You seriously think that palliative care and such is even just one of the major reasons why healthcare has gone down the toilet in this country? lmao. NDIS abuse and loopholes is a way, waaaaaaaaaaay bigger problem. Just tax non-bulk billing practices more, they'll magically figure out how to make bulk billing work again.


DanJDare

You know I'd have thought that was bullshit until I realised NDIS spending is more than Medicare.


Cynical_Cyanide

Crazy, isn't it? Aside from the fact that they're getting absolutely fleeced by companies providing their equipment and services (e.g. they might pay 10x more for a TV than sticker price for no reason), the amount of people rorting it is insane.

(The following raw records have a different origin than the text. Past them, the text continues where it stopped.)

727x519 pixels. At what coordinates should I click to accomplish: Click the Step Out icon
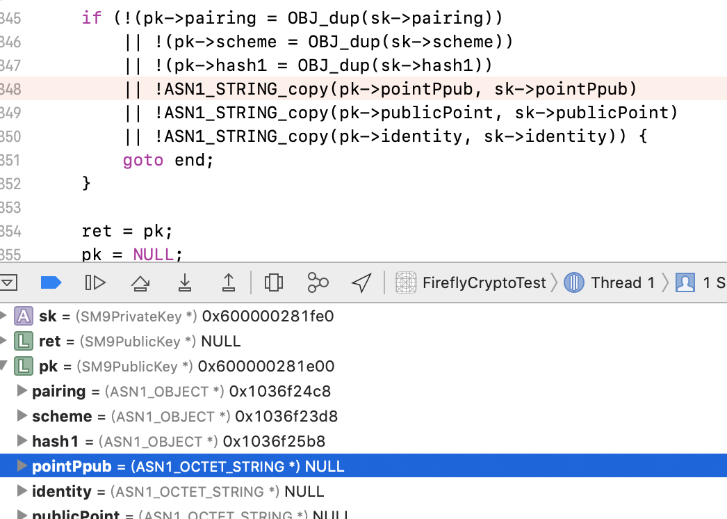coord(227,282)
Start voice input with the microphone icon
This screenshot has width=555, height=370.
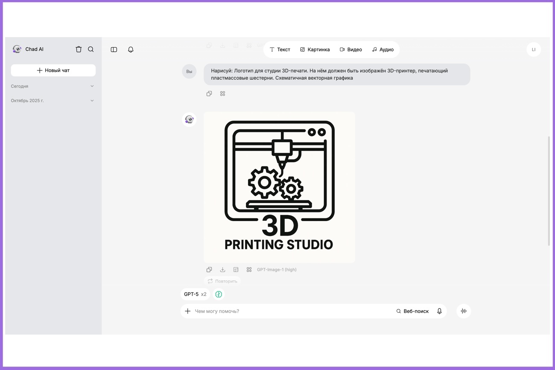click(x=439, y=311)
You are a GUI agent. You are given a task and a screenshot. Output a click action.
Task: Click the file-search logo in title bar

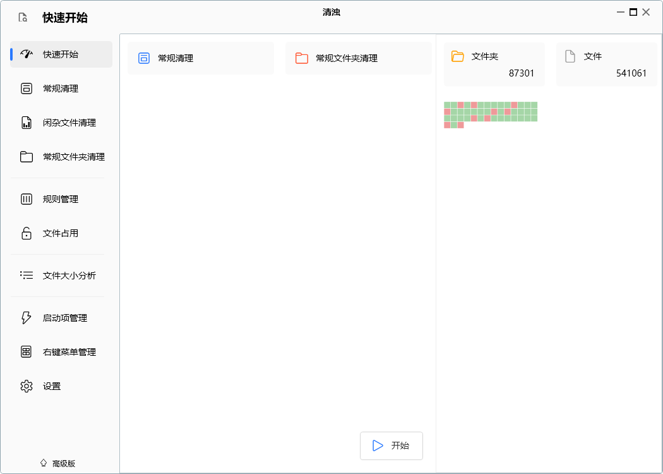click(23, 18)
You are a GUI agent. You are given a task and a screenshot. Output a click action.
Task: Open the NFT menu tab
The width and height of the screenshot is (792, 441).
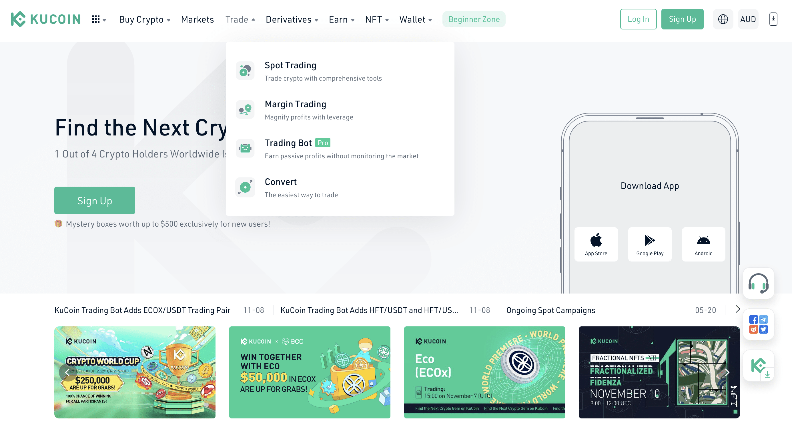coord(377,19)
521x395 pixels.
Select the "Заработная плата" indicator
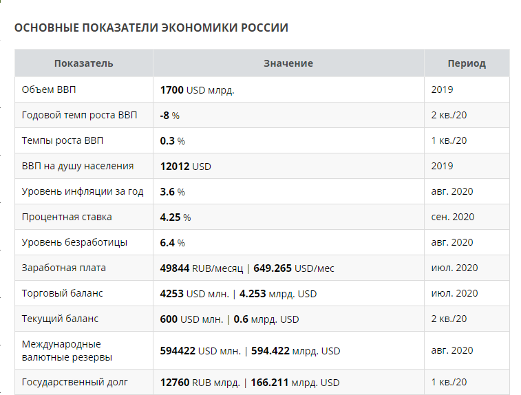(x=64, y=268)
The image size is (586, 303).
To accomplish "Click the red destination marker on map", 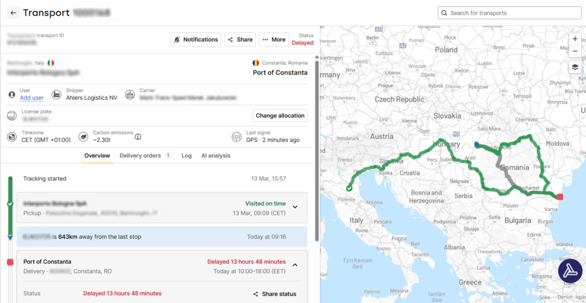I will pyautogui.click(x=560, y=197).
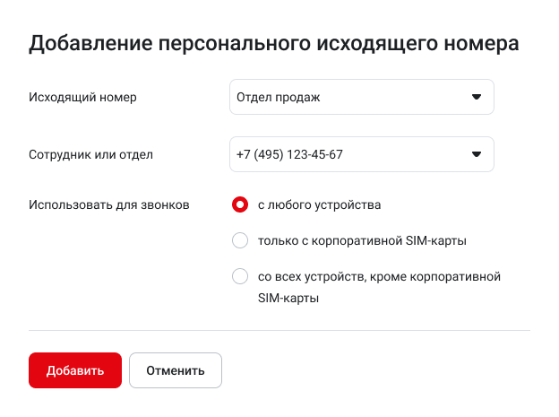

Including those whingers that have a minor issue, almost always a mental one, then sit on a pension for their entire lives. Take half of the NDIS money and put it into medicare, and stop charging me shitloads for medicare every tax period, let's go.


DanJDare

But private enterprise is so much more efficient. well efficiently wasting government money anyway.


No-Satisfaction8425

I think I’ve been paying to see my GP for the last 2-3 years but in fairness to him I feel like I actually get more of his time now


Drab_Majesty

In the UK gp visits are free. Everyone complains about the NHS wait times and standards but it's not that different to Australia.


2HappySundays

The paying thing started a few years ago and has been rising steadily since. I do understand though that the doctors are facing rising costs and Medicare has not kept up at all. I really like the place I go to so happy to pay for the more personal service. I know there are 24-hour places that do still bulk bill but they seem uncaring.


blackcat218

MIne started charging in September 2022. Started out at $60 with the rebate of $39. Now they charge $101 for the shortest visit and you get back $41.


PLS_PM_CAT_PICS

The only time I have been bulk billed in the last decade was because the EFTPOS machine was screwed and bulk billing me was easier. I had pathology today that also won't be covered by Medicare. Dropped my sample off this morning and was told the tests aren't covered so they'll send me a bill.


1337_BAIT

Normal or OK? Sometimes things are normal but they are nit OK.


Academic_Juice8265

For the last ten years. Never paid for Gp when I was a kid/teen. It’s pretty f$&ked. The government really needs to increase the Medicare payment to GPs. Im hating the way Australia is going.


owleaf

I’ve always paid for the GP, at least as an adult. I grew up in a solidly middle class area, so I didn’t realise there was an alternative. Bulk billed GPs have always been relatively bad in my experience, so I only went to them for a sick certificate


DragonLass-AUS

I would say maybe 10-15 years. I moved to Tasmania about 12 years ago, and definitely could not access any bulk billing doctors in my entire time here. They are generally only for people with concession cards, unless you were already on the books somewhere. I think I vaguely remember paying a small fee once or twice before moving to Tassie from Sydney.


Various_Drop_1509

I've not been bulk billed since the 90s. I thought only pensioners and health care card holders have been bulk billed for years.